*** RECORDS TO PROCESS Section Begins ***

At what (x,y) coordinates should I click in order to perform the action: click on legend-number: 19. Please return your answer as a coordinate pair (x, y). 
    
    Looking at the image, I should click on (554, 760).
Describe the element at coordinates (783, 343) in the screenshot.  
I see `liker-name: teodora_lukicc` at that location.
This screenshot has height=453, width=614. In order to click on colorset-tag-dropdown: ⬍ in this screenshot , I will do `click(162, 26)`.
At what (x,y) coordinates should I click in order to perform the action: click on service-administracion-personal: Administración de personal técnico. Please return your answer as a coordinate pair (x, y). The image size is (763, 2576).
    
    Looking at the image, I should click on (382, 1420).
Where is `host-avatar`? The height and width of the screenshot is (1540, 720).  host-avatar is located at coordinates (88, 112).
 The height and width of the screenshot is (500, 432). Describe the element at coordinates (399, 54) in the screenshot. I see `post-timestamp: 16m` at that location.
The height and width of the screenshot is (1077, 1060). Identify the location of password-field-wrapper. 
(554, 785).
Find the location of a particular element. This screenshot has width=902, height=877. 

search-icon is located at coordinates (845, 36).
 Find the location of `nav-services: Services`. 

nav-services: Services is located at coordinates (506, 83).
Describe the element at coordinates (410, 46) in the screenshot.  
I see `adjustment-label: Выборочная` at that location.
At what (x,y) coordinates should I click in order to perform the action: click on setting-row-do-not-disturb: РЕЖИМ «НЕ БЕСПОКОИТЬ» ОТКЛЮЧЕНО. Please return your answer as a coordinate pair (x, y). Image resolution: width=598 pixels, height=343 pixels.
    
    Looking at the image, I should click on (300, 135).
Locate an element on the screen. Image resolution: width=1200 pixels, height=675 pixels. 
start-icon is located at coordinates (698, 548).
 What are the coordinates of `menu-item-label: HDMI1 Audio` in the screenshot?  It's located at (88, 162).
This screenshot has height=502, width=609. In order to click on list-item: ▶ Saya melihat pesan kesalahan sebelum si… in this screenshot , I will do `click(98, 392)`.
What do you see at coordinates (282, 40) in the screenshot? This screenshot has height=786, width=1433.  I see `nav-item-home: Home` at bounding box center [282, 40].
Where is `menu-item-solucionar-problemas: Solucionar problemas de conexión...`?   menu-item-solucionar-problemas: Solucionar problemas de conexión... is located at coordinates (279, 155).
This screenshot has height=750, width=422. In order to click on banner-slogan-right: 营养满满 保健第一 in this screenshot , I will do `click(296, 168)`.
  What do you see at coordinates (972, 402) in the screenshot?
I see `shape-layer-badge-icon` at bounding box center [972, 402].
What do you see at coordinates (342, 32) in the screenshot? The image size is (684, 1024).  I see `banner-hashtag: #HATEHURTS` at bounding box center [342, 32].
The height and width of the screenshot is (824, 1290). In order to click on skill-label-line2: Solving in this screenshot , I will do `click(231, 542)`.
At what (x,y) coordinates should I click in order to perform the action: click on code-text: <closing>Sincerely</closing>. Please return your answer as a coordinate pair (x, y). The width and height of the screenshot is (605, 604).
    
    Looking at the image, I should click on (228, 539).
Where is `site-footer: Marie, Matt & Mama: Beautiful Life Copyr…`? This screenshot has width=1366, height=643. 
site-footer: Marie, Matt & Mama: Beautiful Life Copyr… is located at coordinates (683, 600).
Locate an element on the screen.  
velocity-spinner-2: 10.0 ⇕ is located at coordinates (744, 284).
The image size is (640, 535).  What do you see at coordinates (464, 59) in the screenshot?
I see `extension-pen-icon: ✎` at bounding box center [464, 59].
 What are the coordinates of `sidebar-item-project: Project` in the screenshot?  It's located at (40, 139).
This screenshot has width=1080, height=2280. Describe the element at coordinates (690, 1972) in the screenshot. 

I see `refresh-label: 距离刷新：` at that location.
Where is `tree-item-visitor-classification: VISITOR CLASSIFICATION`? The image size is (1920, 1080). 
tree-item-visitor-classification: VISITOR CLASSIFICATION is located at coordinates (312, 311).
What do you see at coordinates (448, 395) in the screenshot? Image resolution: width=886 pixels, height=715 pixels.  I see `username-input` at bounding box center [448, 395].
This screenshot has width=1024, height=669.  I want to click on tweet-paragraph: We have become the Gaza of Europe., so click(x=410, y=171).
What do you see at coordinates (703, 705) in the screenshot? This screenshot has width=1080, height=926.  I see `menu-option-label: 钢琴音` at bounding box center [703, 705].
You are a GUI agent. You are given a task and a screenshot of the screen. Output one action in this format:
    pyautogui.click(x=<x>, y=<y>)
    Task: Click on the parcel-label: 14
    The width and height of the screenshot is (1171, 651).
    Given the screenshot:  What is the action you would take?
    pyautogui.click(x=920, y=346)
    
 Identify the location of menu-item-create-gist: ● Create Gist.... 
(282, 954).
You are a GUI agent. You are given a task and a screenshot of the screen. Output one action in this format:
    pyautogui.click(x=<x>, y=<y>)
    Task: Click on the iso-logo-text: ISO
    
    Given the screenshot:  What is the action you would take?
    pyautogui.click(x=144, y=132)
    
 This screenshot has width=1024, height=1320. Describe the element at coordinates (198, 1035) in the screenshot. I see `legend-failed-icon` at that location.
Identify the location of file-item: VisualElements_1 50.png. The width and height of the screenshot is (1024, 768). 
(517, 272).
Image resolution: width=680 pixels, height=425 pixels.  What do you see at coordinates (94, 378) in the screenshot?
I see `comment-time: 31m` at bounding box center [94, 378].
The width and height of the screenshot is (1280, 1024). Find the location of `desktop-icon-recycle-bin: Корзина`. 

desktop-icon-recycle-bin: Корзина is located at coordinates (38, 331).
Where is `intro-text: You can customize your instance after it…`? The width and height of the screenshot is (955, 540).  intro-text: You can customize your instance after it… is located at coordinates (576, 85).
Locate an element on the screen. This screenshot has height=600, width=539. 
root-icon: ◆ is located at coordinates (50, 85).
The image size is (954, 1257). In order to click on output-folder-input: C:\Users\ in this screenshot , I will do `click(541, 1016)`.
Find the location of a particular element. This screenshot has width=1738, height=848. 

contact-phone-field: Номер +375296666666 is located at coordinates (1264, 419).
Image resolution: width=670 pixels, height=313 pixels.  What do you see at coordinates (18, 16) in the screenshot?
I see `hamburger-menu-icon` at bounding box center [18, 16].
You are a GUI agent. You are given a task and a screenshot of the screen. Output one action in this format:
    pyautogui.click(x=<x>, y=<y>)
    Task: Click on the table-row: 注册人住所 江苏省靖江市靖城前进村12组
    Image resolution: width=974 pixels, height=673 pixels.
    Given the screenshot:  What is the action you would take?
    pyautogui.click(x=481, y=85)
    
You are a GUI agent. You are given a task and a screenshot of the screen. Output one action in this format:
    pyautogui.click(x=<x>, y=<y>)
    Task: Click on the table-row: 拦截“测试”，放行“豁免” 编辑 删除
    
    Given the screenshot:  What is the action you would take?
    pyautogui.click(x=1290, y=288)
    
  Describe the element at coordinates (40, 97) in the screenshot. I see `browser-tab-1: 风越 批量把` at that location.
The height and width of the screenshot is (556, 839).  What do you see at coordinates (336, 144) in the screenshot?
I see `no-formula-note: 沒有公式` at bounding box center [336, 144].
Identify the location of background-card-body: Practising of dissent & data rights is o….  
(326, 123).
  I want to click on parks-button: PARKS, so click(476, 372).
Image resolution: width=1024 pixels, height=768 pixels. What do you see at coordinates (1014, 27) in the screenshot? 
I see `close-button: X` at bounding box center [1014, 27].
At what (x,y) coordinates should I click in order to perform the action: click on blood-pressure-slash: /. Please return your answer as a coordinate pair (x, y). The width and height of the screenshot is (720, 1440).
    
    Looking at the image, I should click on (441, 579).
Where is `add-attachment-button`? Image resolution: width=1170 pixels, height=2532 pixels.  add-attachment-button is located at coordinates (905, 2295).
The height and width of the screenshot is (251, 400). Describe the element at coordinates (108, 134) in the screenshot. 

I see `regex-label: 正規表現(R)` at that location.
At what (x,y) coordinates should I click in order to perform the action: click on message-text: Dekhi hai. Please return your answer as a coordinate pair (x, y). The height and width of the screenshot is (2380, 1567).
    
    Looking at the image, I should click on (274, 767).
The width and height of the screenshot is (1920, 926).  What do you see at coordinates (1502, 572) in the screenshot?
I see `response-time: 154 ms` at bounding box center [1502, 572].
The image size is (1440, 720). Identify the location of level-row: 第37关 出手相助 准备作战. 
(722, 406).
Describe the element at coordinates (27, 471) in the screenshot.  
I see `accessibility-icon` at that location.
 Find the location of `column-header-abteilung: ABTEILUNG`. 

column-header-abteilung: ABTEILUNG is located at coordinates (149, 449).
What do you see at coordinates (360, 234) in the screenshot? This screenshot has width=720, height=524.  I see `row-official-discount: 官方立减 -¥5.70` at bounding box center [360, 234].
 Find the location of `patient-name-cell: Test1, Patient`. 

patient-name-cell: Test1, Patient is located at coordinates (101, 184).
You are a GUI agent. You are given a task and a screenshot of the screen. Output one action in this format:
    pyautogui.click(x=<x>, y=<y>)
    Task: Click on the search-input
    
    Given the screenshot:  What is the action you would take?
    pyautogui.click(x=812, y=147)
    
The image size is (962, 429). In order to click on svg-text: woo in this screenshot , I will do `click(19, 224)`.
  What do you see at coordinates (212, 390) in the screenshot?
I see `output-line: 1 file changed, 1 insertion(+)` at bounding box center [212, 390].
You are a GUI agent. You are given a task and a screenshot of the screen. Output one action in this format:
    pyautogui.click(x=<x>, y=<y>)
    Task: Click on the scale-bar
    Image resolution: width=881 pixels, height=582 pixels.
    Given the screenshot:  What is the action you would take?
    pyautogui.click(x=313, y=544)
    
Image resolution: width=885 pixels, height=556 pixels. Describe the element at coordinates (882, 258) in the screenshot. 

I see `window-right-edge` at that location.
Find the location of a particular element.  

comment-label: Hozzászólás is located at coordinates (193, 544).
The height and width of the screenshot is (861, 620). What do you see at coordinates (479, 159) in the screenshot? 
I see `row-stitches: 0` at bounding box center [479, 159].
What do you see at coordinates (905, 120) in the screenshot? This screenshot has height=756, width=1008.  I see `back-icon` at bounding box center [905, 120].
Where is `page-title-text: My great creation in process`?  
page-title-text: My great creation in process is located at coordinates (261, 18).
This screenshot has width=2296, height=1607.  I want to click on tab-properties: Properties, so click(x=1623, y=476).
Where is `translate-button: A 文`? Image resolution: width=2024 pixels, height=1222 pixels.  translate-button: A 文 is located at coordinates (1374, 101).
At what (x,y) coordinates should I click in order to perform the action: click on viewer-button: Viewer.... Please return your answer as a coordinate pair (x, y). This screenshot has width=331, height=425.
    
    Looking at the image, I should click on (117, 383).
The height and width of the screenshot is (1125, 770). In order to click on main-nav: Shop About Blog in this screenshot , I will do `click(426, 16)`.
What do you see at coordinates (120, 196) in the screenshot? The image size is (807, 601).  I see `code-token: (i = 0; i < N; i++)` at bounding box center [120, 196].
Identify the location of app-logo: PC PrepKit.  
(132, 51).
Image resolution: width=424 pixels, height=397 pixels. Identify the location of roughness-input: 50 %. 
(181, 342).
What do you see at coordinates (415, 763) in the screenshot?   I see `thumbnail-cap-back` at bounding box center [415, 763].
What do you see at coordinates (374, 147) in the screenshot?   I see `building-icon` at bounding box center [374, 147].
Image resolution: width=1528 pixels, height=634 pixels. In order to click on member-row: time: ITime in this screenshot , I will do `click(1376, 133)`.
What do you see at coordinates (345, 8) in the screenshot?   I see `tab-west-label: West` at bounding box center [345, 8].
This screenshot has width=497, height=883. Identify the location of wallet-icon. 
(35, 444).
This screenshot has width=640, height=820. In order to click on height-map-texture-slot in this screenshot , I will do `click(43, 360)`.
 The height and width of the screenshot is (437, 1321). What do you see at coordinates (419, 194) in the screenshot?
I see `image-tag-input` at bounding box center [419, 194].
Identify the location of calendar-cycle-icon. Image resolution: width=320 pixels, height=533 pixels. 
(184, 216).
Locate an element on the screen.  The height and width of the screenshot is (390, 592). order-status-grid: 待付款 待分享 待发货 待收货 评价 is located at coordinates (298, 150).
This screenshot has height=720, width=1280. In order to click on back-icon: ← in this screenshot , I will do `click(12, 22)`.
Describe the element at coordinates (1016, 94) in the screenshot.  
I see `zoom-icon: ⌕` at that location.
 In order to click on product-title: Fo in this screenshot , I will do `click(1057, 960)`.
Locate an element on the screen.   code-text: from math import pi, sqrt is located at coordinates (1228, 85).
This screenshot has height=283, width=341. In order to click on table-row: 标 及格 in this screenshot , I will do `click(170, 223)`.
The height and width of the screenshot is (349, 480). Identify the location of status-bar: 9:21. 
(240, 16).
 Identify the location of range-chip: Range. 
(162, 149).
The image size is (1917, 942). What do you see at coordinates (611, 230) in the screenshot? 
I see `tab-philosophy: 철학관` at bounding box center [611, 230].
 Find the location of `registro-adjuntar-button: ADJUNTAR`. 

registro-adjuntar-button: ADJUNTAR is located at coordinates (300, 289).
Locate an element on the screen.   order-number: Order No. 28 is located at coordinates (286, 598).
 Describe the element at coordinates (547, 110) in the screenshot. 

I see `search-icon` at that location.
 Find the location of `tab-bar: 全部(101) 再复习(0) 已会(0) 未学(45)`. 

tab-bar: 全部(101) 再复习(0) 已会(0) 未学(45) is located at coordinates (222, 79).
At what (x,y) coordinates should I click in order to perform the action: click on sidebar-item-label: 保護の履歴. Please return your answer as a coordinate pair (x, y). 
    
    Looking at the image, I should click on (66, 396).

*** RECORDS TO PROCESS Section Ends ***

DIRECTIONS FOR THIS TASK: Rewrite the lines of the listing starting with the line containing "This screenshot has width=1080, height=2280." and going on through the line containing "This screenshot has width=1024, height=669.", changing "in the screenshot" to "on the screen" and leaving everything else as it is.

OUTPUT OF THE EXERCISE:
This screenshot has width=1080, height=2280. Describe the element at coordinates (690, 1972) on the screen. 

I see `refresh-label: 距离刷新：` at that location.
Where is `tree-item-visitor-classification: VISITOR CLASSIFICATION`? The image size is (1920, 1080). 
tree-item-visitor-classification: VISITOR CLASSIFICATION is located at coordinates (312, 311).
What do you see at coordinates (448, 395) on the screen? Image resolution: width=886 pixels, height=715 pixels.  I see `username-input` at bounding box center [448, 395].
This screenshot has width=1024, height=669.  I want to click on tweet-paragraph: We have become the Gaza of Europe., so click(x=410, y=171).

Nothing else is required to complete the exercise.